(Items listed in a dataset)
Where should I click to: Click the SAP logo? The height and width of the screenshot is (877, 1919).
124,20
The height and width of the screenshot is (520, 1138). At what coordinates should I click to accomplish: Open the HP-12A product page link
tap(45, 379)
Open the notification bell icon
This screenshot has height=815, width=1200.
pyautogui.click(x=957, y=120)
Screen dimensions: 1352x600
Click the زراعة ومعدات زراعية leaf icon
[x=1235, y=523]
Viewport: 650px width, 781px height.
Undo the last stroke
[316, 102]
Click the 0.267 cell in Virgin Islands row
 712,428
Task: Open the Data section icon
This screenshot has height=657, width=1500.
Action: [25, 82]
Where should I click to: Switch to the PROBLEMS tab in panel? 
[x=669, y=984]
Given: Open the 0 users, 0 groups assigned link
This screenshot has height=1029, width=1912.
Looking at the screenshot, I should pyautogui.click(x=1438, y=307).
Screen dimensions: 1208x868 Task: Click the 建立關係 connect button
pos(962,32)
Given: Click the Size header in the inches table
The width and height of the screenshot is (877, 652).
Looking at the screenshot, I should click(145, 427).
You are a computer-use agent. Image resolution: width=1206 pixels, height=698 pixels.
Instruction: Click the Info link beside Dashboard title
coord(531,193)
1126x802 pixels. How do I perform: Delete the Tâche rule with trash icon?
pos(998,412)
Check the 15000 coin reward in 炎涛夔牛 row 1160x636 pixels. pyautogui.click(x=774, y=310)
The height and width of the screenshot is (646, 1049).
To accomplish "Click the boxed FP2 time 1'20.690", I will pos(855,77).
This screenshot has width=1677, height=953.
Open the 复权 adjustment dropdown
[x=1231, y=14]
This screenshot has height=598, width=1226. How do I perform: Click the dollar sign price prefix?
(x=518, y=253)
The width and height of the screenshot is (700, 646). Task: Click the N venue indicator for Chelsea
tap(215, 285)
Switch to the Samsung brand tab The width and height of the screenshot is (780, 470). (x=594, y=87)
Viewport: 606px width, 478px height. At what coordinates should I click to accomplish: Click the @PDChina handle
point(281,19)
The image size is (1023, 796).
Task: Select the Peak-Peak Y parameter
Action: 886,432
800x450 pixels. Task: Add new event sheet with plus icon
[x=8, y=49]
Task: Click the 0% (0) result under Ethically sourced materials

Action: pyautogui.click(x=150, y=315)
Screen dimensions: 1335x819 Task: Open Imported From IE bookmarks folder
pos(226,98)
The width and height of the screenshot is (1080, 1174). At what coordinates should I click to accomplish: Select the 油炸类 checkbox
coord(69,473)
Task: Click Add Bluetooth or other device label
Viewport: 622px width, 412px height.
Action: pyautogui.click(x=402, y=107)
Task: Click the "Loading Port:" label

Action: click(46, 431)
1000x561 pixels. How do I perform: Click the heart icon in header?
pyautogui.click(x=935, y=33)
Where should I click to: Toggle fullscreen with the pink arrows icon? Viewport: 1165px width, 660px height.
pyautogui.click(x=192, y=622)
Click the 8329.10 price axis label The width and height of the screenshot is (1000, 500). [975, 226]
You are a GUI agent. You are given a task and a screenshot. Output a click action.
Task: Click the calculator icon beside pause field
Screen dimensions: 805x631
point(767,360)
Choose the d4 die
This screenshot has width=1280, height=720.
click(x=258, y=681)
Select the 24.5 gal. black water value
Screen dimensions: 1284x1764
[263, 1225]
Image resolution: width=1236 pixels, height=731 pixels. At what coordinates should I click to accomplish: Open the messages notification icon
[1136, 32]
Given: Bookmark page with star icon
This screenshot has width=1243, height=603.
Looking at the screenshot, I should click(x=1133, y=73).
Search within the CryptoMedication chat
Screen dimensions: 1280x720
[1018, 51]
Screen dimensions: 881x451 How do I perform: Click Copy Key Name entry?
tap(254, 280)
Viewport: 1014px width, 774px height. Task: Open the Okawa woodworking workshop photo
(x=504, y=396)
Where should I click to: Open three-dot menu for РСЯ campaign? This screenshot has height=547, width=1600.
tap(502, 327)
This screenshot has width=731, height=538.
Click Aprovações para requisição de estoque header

### Work request
The records above are to be printed in full, exactly as they appear.

### Exercise result
Where should I click to: Click the SAP logo? The height and width of the screenshot is (877, 1919).
124,20
The height and width of the screenshot is (520, 1138). At what coordinates should I click to accomplish: Open the HP-12A product page link
tap(45, 379)
Open the notification bell icon
This screenshot has height=815, width=1200.
pyautogui.click(x=957, y=120)
Screen dimensions: 1352x600
Click the زراعة ومعدات زراعية leaf icon
[x=1235, y=523]
Viewport: 650px width, 781px height.
Undo the last stroke
[316, 102]
Click the 0.267 cell in Virgin Islands row
 712,428
Task: Open the Data section icon
This screenshot has height=657, width=1500.
Action: [25, 82]
Where should I click to: Switch to the PROBLEMS tab in panel? 
[x=669, y=984]
Given: Open the 0 users, 0 groups assigned link
This screenshot has height=1029, width=1912.
Looking at the screenshot, I should pyautogui.click(x=1438, y=307).
Screen dimensions: 1208x868 Task: Click the 建立關係 connect button
pos(962,32)
Given: Click the Size header in the inches table
The width and height of the screenshot is (877, 652).
Looking at the screenshot, I should click(145, 427).
You are a computer-use agent. Image resolution: width=1206 pixels, height=698 pixels.
Instruction: Click the Info link beside Dashboard title
coord(531,193)
1126x802 pixels. How do I perform: Delete the Tâche rule with trash icon?
pos(998,412)
Check the 15000 coin reward in 炎涛夔牛 row 1160x636 pixels. pyautogui.click(x=774, y=310)
The height and width of the screenshot is (646, 1049).
To accomplish "Click the boxed FP2 time 1'20.690", I will pos(855,77).
This screenshot has width=1677, height=953.
Open the 复权 adjustment dropdown
[x=1231, y=14]
This screenshot has height=598, width=1226. How do I perform: Click the dollar sign price prefix?
(x=518, y=253)
The width and height of the screenshot is (700, 646). Task: Click the N venue indicator for Chelsea
tap(215, 285)
Switch to the Samsung brand tab The width and height of the screenshot is (780, 470). (x=594, y=87)
Viewport: 606px width, 478px height. At what coordinates should I click to accomplish: Click the @PDChina handle
point(281,19)
The image size is (1023, 796).
Task: Select the Peak-Peak Y parameter
Action: 886,432
800x450 pixels. Task: Add new event sheet with plus icon
[x=8, y=49]
Task: Click the 0% (0) result under Ethically sourced materials

Action: pyautogui.click(x=150, y=315)
Screen dimensions: 1335x819 Task: Open Imported From IE bookmarks folder
pos(226,98)
The width and height of the screenshot is (1080, 1174). At what coordinates should I click to accomplish: Select the 油炸类 checkbox
coord(69,473)
Task: Click Add Bluetooth or other device label
Viewport: 622px width, 412px height.
Action: pyautogui.click(x=402, y=107)
Task: Click the "Loading Port:" label

Action: click(46, 431)
1000x561 pixels. How do I perform: Click the heart icon in header?
pyautogui.click(x=935, y=33)
Where should I click to: Toggle fullscreen with the pink arrows icon? Viewport: 1165px width, 660px height.
pyautogui.click(x=192, y=622)
Click the 8329.10 price axis label The width and height of the screenshot is (1000, 500). [975, 226]
You are a GUI agent. You are given a task and a screenshot. Output a click action.
Task: Click the calculator icon beside pause field
Screen dimensions: 805x631
point(767,360)
Choose the d4 die
This screenshot has width=1280, height=720.
click(x=258, y=681)
Select the 24.5 gal. black water value
Screen dimensions: 1284x1764
[263, 1225]
Image resolution: width=1236 pixels, height=731 pixels. At what coordinates should I click to accomplish: Open the messages notification icon
[1136, 32]
Given: Bookmark page with star icon
This screenshot has width=1243, height=603.
Looking at the screenshot, I should click(x=1133, y=73).
Search within the CryptoMedication chat
Screen dimensions: 1280x720
[1018, 51]
Screen dimensions: 881x451 How do I perform: Click Copy Key Name entry?
tap(254, 280)
Viewport: 1014px width, 774px height. Task: Open the Okawa woodworking workshop photo
(x=504, y=396)
Where should I click to: Open three-dot menu for РСЯ campaign? This screenshot has height=547, width=1600.
tap(502, 327)
This screenshot has width=731, height=538.
Click Aprovações para requisição de estoque header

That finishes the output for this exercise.